Cernusco e Segrate leader di ricchezza: crescita dei Paperone a Cassina, Vimodrone, Melzo e Inzago

L'analisi dei dati reddituali basati sulle dichiarazioni 730 del 2025 evidenzia un territorio con redditi superiori alla media nazionale.

Cernusco e Segrate leader di ricchezza: crescita dei Paperone a Cassina, Vimodrone, Melzo e Inzago

Quali sono i Comuni con i redditi più alti e quali quelli più in difficoltà? Come si colloca l’Adda Martesana rispetto ai redditi medi italiani? Abbiamo analizzato i dati forniti dalle banche dati dell’Agenzia delle entrate sui redditi del 2024 (dichiarazione del 2025).

Panoramica nazionale

Secondo le statistiche dell’Agenzia delle entrate, il reddito medio annuo complessivo dichiarato dai contribuenti italiani si attesta tra i 22 e i 23mila euro. Questa media è confermata dalle serie storiche dell’Agenzia, che mostrano dati coerenti nel tempo. La Lombardia si conferma la regione con il reddito medio più alto, mantenendo il primo posto nelle statistiche relative al reddito medio imponibile ai fini dell’Irpef.

Per quanto riguarda i cosiddetti “Paperone”, ovvero coloro che dichiarano un reddito superiore a 120mila euro, la Lombardia si distingue con ben 55-60mila contribuenti in questa fascia. Milano, in particolare, rappresenta oltre il 50% dei “Paperoni” lombardi.

I Paperoni dell’Adda Martesana

Focalizziamoci ora sul nostro territorio. Segrate e Cernusco sul Naviglio si confermano i Comuni più “ricchi”, con un reddito medio dei lavoratori dipendenti di 40mila euro. Al contrario, Pioltello e Cologno si collocano in fondo alla classifica, con redditi medi tra i 24 e i 25mila euro. Tutti i Comuni dell’Adda Martesana, comunque, superano la soglia media nazionale.

Segrate guida la classifica con 40.552 euro, seguita da Cernusco con 39.594 euro. Seguono Cassina (32.966), Rodano (32.228), Gessate (30.855), Gorgonzola (30.775) e Vimodrone (30.460).
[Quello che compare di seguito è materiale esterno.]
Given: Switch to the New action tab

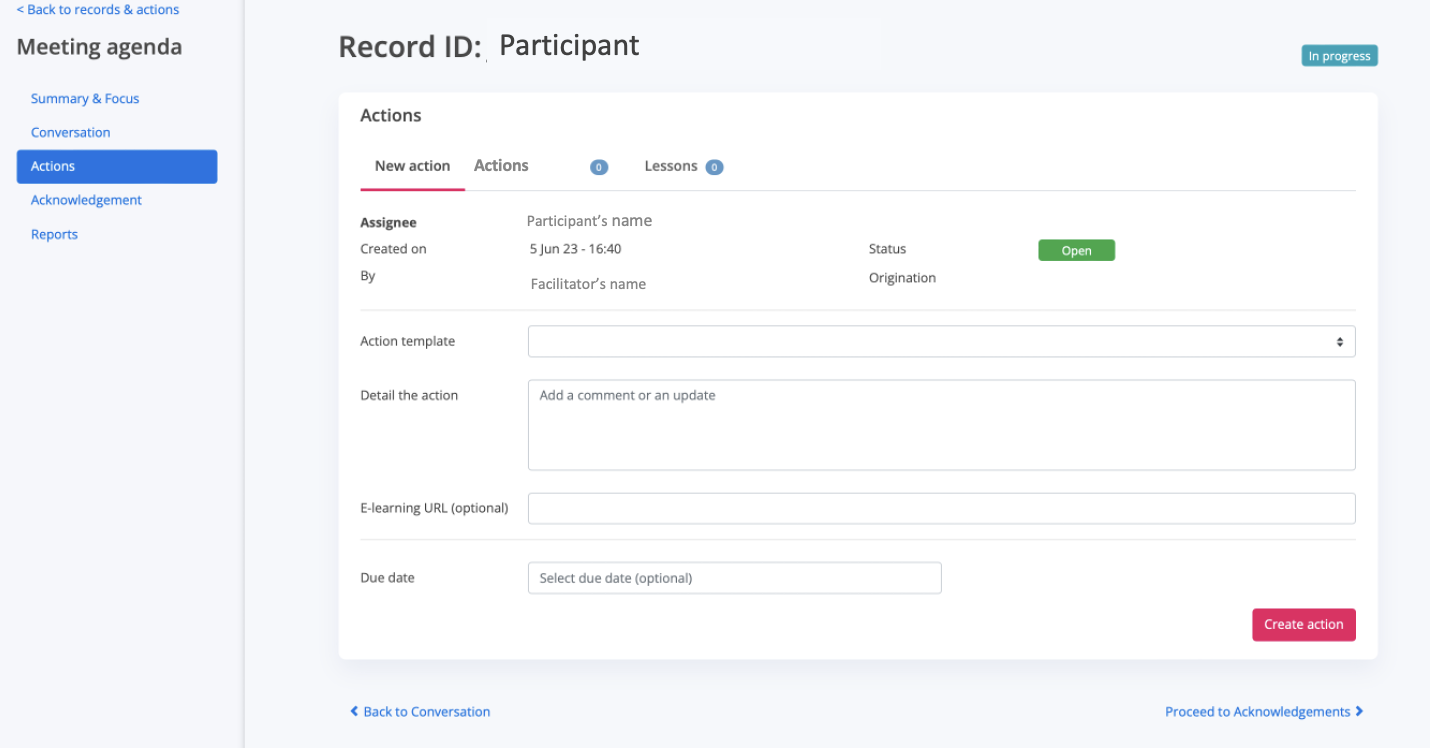Looking at the screenshot, I should (x=412, y=166).
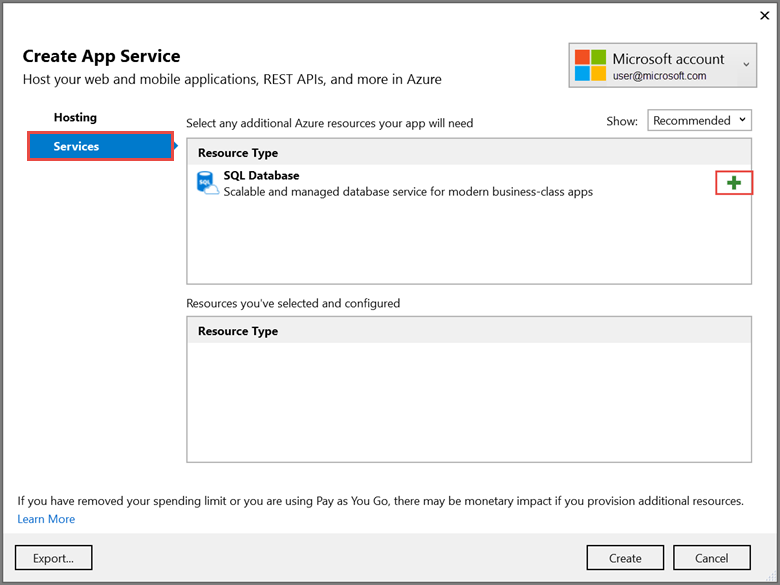Click inside the empty selected resources list

tap(468, 400)
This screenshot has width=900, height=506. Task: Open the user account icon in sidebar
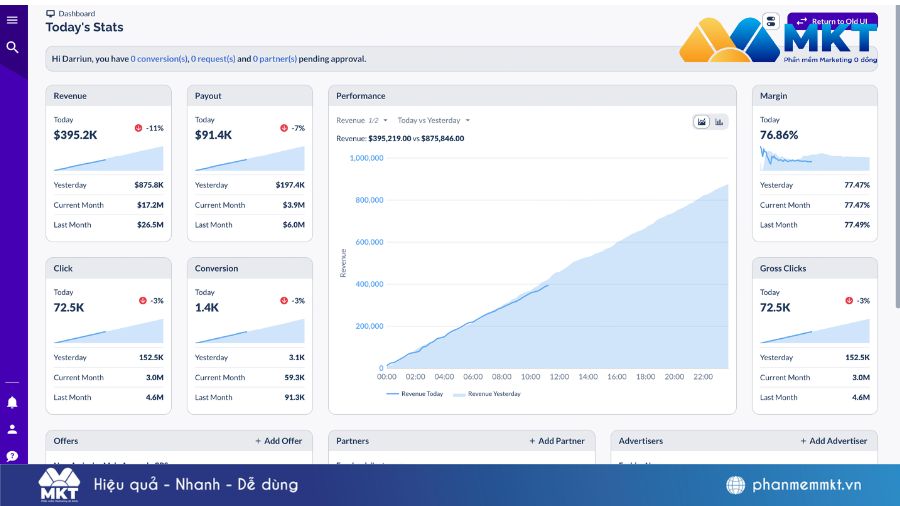coord(12,429)
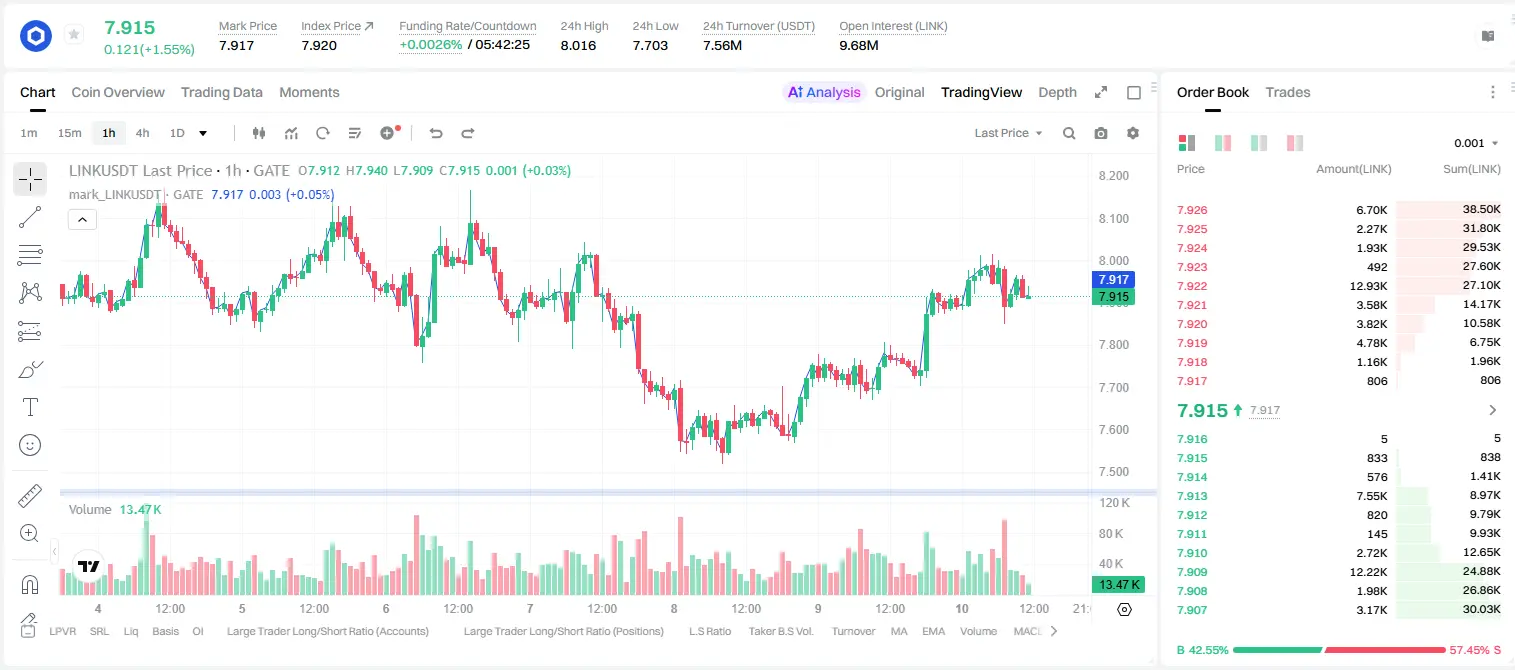This screenshot has height=670, width=1515.
Task: Add LINK to favorites with star
Action: pos(74,35)
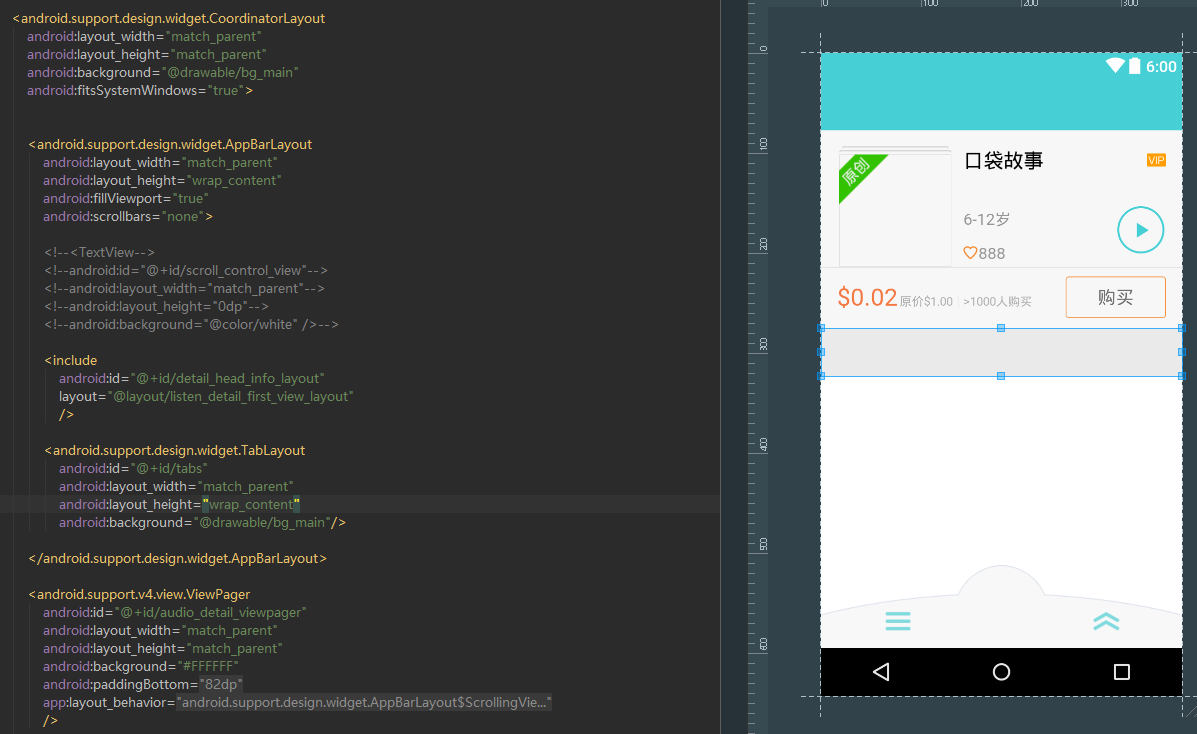Tap the hamburger menu icon in the bottom bar

[898, 621]
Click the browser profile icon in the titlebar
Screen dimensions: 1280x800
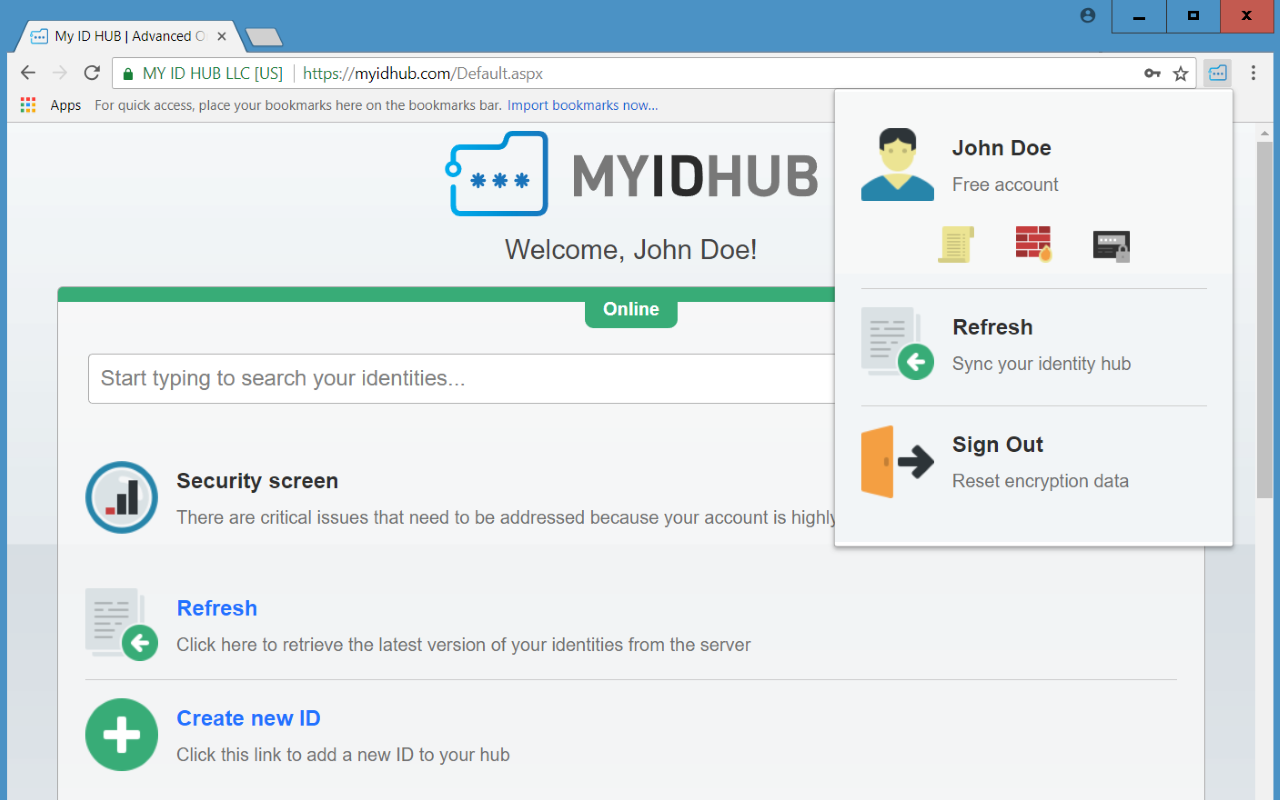click(1087, 16)
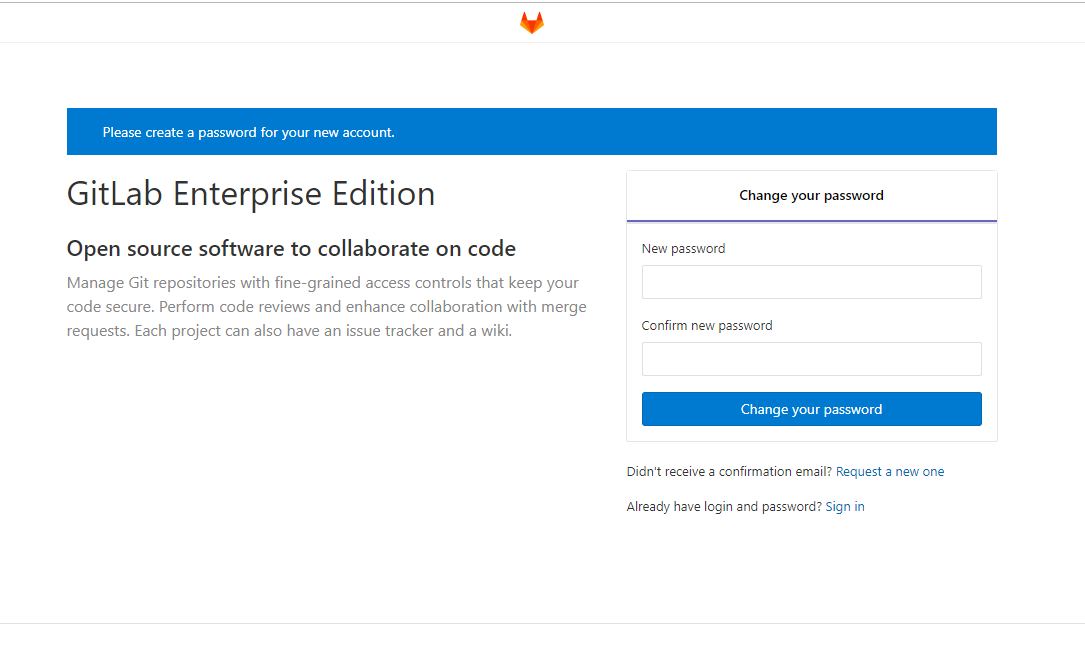
Task: Click the GitLab Enterprise Edition heading
Action: click(250, 193)
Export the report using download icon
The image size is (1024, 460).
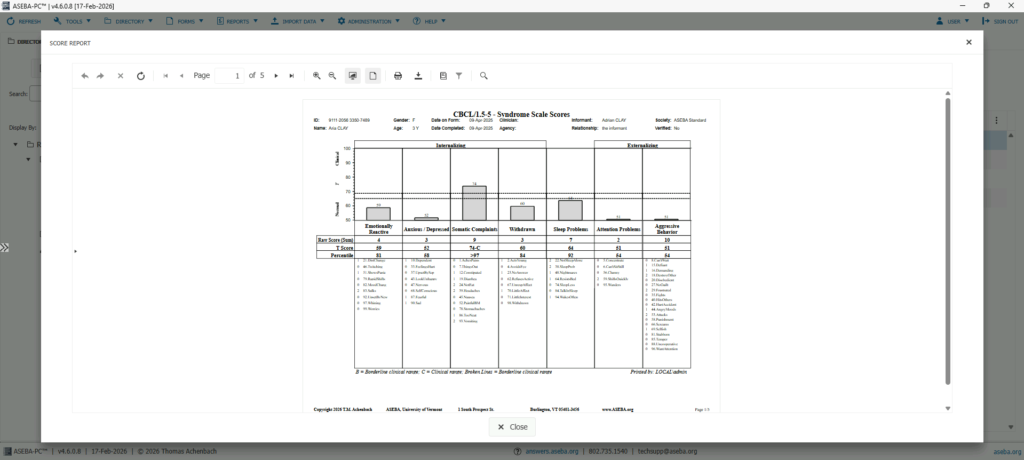418,76
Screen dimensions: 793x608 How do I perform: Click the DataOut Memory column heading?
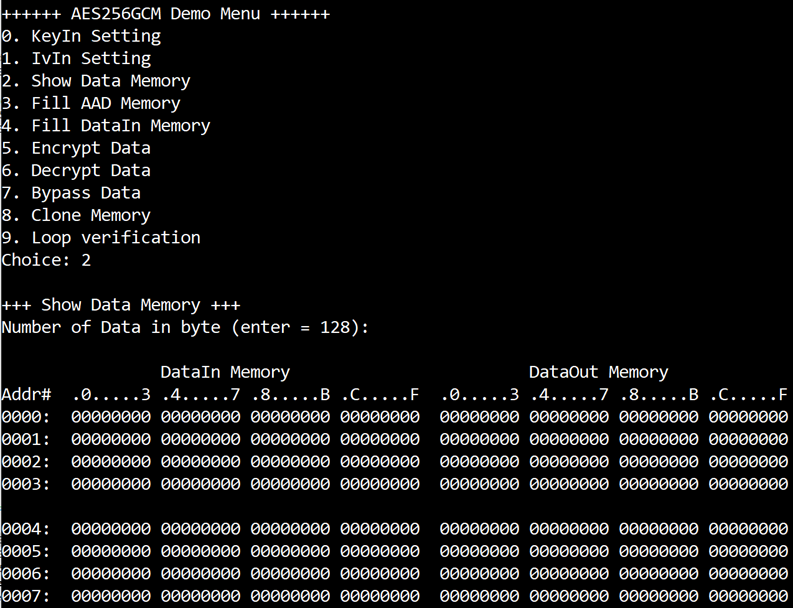click(x=599, y=372)
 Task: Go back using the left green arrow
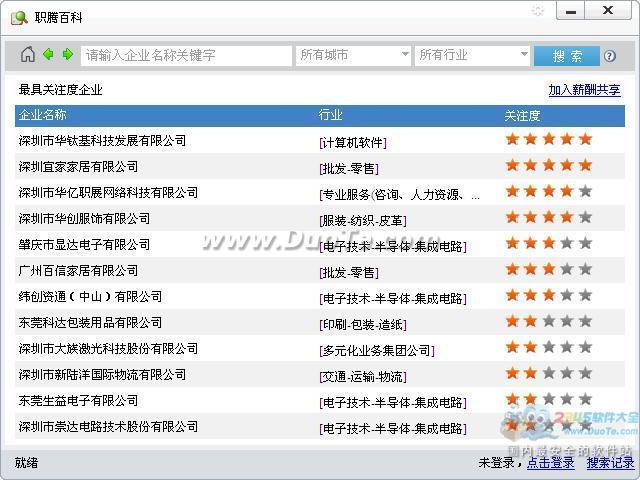point(48,55)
I redditi più bassi si registrano a Pioltello (24.357), Cologno (25.329), Brembate (25.942), Canonica (26.045), Trezzo (26.417), Grezzago (26.668) e Cassano (26.971).

Se consideriamo i redditi medi dei pensionati, la situazione cambia. Segrate si conferma al primo posto con 31.194 euro (quasi 10mila euro in meno rispetto ai dipendenti), seguita da Cassina (29.390), Rodano (28.673), Cernusco (27.699) e Bussero (27.421). Pioltello (24.100) e Cologno (24.254) occupano le ultime posizioni insieme a Brembate (22.868), Capriate (23.341), Canonica (23.423), Settala (23.466) e Fara (23.764).

Per quanto riguarda i “Paperoni”, cioè le persone con redditi superiori a 120mila euro, i dati sono parziali, poiché mancano informazioni specifiche per Segrate e Cernusco. Tuttavia, a Cassina si registrano 234 “Paperoni” (in aumento rispetto ai 220 dell’anno precedente), con un reddito medio di 204.325 euro. Anche Vimodrone ha un buon risultato, con 171 Paperoni e un reddito medio di 209.386 euro, mentre Melzo conta 145 Paperoni con un reddito medio di 201.231 euro. Infine, Inzago presenta 121 Paperoni, con un reddito medio di 202.025 euro.